127 Apocalypse Now with Father Mark Kowalewski

This podcast conversation with Fr. Mark Kowalewski, dean of St. John’s Episcopal Cathedral in Los Angeles, needs a longer introduction than usual because it might, at first, seem off-topic. But I think it’s safe to say that within the DNA of the urban homesteading, permaculture and ecological movements is a concern with how the world might end and the possibility of either hastening, postponing or avoiding the collapse of human civilization. Then there’s the fact that a significant portion of U.S. government officials believe in some form of a “rapture.”

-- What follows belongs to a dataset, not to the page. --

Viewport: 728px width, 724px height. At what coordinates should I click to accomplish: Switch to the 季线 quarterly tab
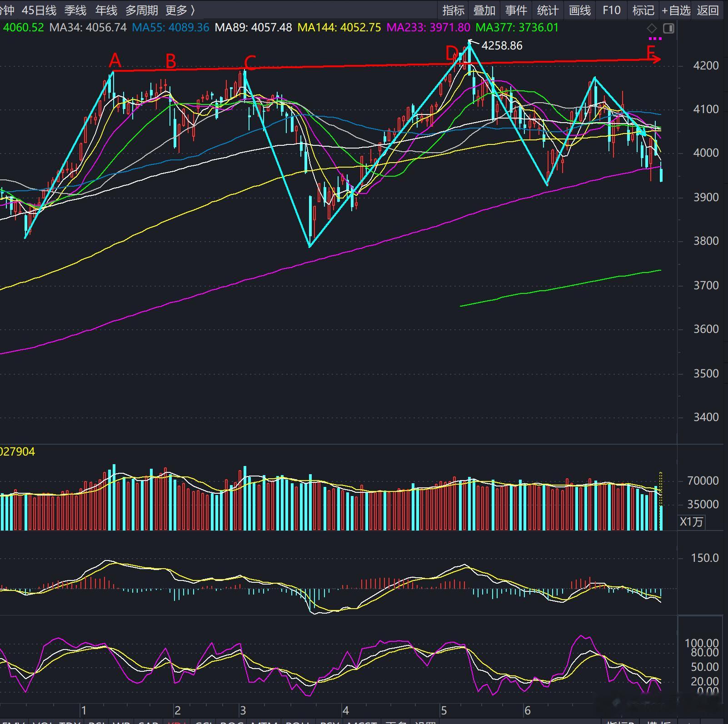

Of course there are many divergent opinions on the nature of this end, everything from climate change, to energy depletion, to nuclear war to more fringy ideas such as near term extinction. I’ve always been interested in the stories that our cultures tell about the end of the world and what those stories say about present realities. Behind, on one end, the grim future of Mad Max, to another extreme, the techno optimist Mars colony fantasies of Silicon Valley executives is a ghost that haunts our imaginations about the end of things. That ghost, at least in the West, is John of Patmos and his hallucinatory book of Revelation.

Fr. Mark Kowalewski

I think it’s unfortunately too rare in our culture these days to consider the theological underpinning of the stories we tell. In this conversation Fr. Mark discusses everything from mainstream, orthodox views of apocalyptic literature to fundamentalist and evangelical notions of a “rapture.” We conclude with what these stories tell about our relationship to creation and to human culture. During the podcast Fr. Mark references:

If you’d like to leave a question for the Root Simple Podcast please call (213) 537-2591 or send an email to [email protected]. You can subscribe to our podcast in the iTunes store and on Stitcher. Closing theme music by Dr. Frankenstein. A downloadable version of this podcast is here.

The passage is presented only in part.